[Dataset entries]
+===+

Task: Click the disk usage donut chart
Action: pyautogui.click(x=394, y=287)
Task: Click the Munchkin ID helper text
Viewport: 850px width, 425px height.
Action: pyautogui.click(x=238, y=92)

+===+

◆ EXERCISE PROMPT
The required result is an exact repeat of the records above from the line containing "Task: Click the Munchkin ID helper text" to their final line.

◆ EXPECTED ANSWER
Task: Click the Munchkin ID helper text
Viewport: 850px width, 425px height.
Action: pyautogui.click(x=238, y=92)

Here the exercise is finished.